FOMO: Wie wird man die Angst los, etwas im Leben zu verpassen?

FOMO: Wie wird man die Angst los, etwas im Leben zu verpassen?

Nachdem du ein Foto auf Instagram gepostet hast, schaust du alle fünf Minuten nach, ob du ein neues Like bekommen hast? Behältst du andere im Auge, damit du keine Aktion verpasst? Oder machst du dir immer Sorgen, dass du ein gutes Urlaubsangebot oder eine Investitionsmöglichkeit verpasst?

Wenn du mindestens eine der Fragen mit „Ja“ beantwortet hast, ist es gut möglich, dass du von dem FOMO-Phänomen betroffen bist. Im heutigen Artikel erfahren wir mehr darüber, was es mit sich bringt und wie du es bekämpfen kannst.

Was ist FOMO?

FOMO ist ein englisches Akronym für die Angst, etwas zu verpassen. Typischerweise zeigt sie sich z. B. in der Sorge, dass du nicht rechtzeitig auf einen neuen Post reagierst und deshalb etwas verpasst oder dass du die Nachricht eines Freundes nicht so schnell beantwortest, wie er es von dir erwartet. Oft nimmst du dein Handy nur in die Hand, um zu prüfen, ob du Benachrichtigungen erhalten hast, oder um schnell durch deinen Feed oder deine Stories zu gehen und sicherzustellen, dass wirklich nichts Interessantes passiert ist.

FOMO kann sich aber auch in vielen anderen Situationen zeigen. Es kann zum Beispiel in Verbindung mit verschiedenen trendigen Dingen passieren, die fast jeder um dich herum hat, wenn du plötzlich den Drang verspürst, sie auch zu kaufen. Oft bist du dir gar nicht so sicher, ob diese Dinge auch wirklich zu dir passen. Das Gleiche gilt für Situationen, in denen die Leute um dich herum anfangen, zu investieren und darüber zu reden. Du hast dann vielleicht das zwanghafte Bedürfnis, auch mitzumachen, damit du nicht aus Versehen etwas Tolles verpasst.

Die ganze Sache ist eigentlich nicht so überraschend.
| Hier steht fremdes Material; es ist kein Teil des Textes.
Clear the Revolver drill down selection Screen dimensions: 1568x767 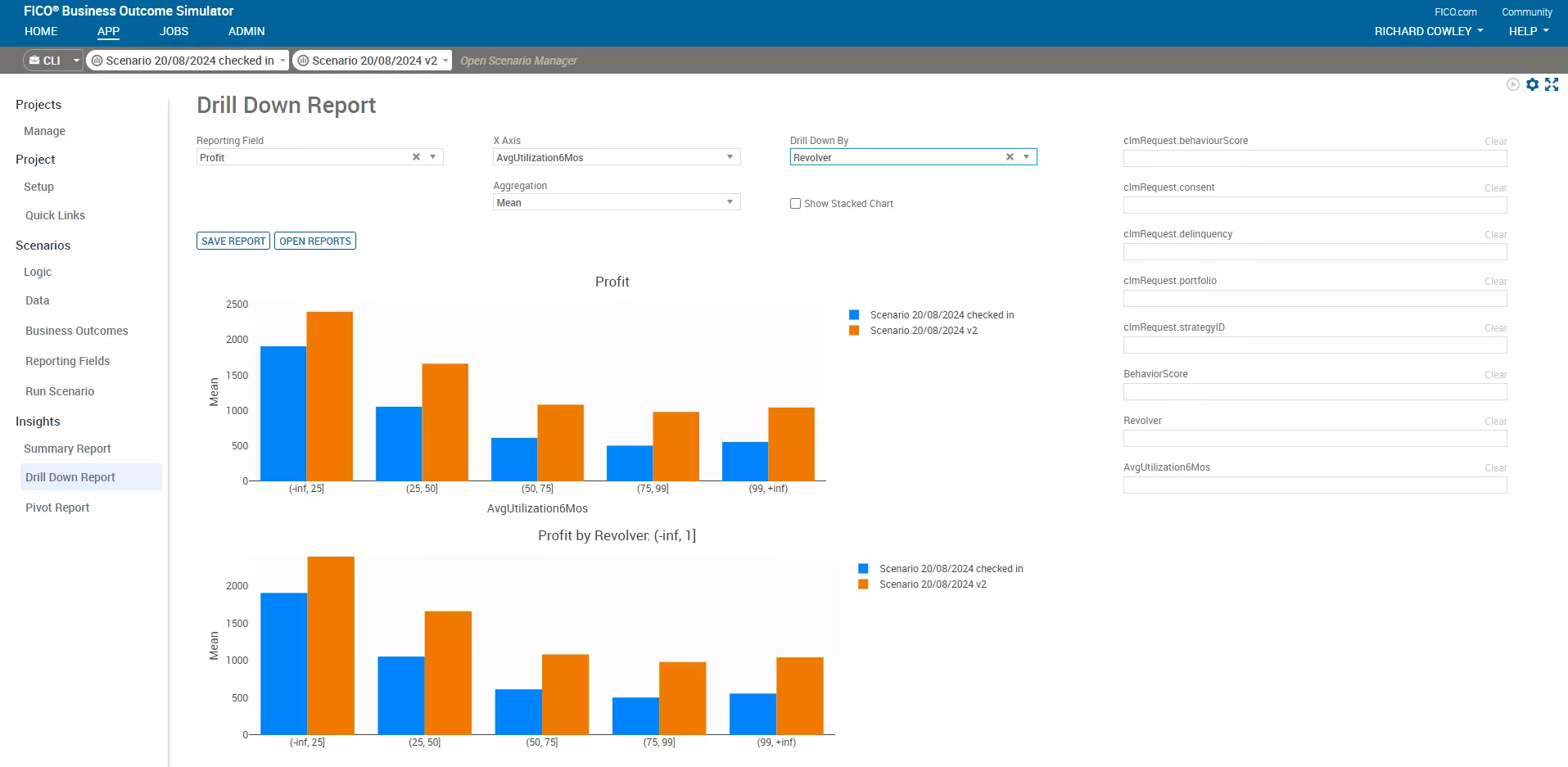point(1010,157)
Die Leute haben das Bedürfnis, Teil der Gesellschaft zu sein, aber die Frage bleibt, wo die Grenze zwischen dem liegt, was noch in Ordnung ist, und wann es die tolerierbare Grenze überschreitet? [1]
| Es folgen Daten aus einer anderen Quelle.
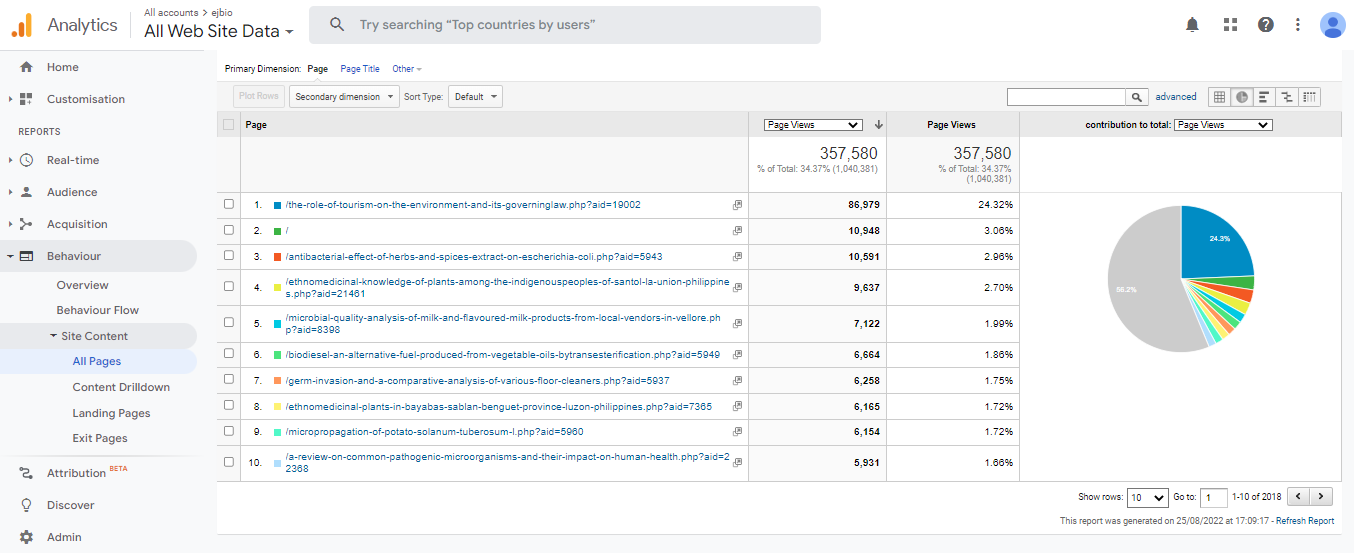Screen dimensions: 1354x553
Task: Tick checkbox for row 3 antibacterial page
Action: pos(229,256)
Es ist unmöglich, genau zu bestimmen, wann das Bedürfnis, bestimmte Dinge zu tun, normal ist und wann es sich dagegen um unkontrollierbare FOMO handelt. Jede Person hat diese Grenze in ihrem Kopf anders gesetzt. In der Regel interessieren sich die Leute aber in dem Moment für das FOMO-Phänomen, wenn sie das Gefühl haben, dass sie selbst ein Problem haben könnten.
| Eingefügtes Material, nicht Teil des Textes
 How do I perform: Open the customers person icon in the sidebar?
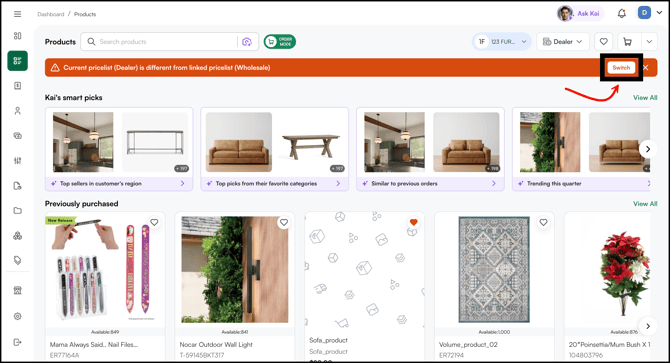coord(18,111)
Wie kann man FOMO in der Online-Umgebung erkennen?

  • Du kannst dich daran stören, dass du ständig an deinem Handy hängst und deinen normalen Pflichten nicht nachkommst.
  • Du fühlst dich gestresst, wenn du dein Handy nicht dabei hast und es nicht regelmäßig überprüfen kannst.
  • Du beschäftigst dich zu sehr mit dem Leben anderer Leute und vergleichst dich mit ihnen.
  • Der Gedanke, dass dir tagsüber der Akku ausgeht und du nicht online bist, macht dir Angst.
  • Diejenigen, die dir nahestehen, weisen dich darauf hin, dass du ständig auf dein Handy schaust und ihnen keine Aufmerksamkeit schenkst.

Diese Liste ließe sich fortsetzen und um viele weitere ähnliche Punkte ergänzen, die darauf hindeuten, dass etwas nicht in Ordnung ist. Das Problem beginnt in der Regel damit, dass du regelmäßig auf das Telefon schaust, aber später können auch andere damit verbundene Symptome auftreten.

Was ist FOMO?

Symptome, die dich aufgrund von FOMO beunruhigen könnten:

  • Schlafmangel
  • Emotionale Spannung
  • Körperliches Unwohlsein
  • Depressive Symptome
  • Angstzustände
  • Neid auf andere
  • Mangelnde emotionale Kontrolle
  • Das Gefühl, nicht in die Gesellschaft zu passen
  • Eingeschränkte Lebensqualität [2–4]

Mehr über die Symptome von Schlafmangel kannst du im Artikel lesen: Was passiert mit deinem Körper, wenn du zu wenig schläfst?

Warum sehnen wir uns nach sozialen Kontakten?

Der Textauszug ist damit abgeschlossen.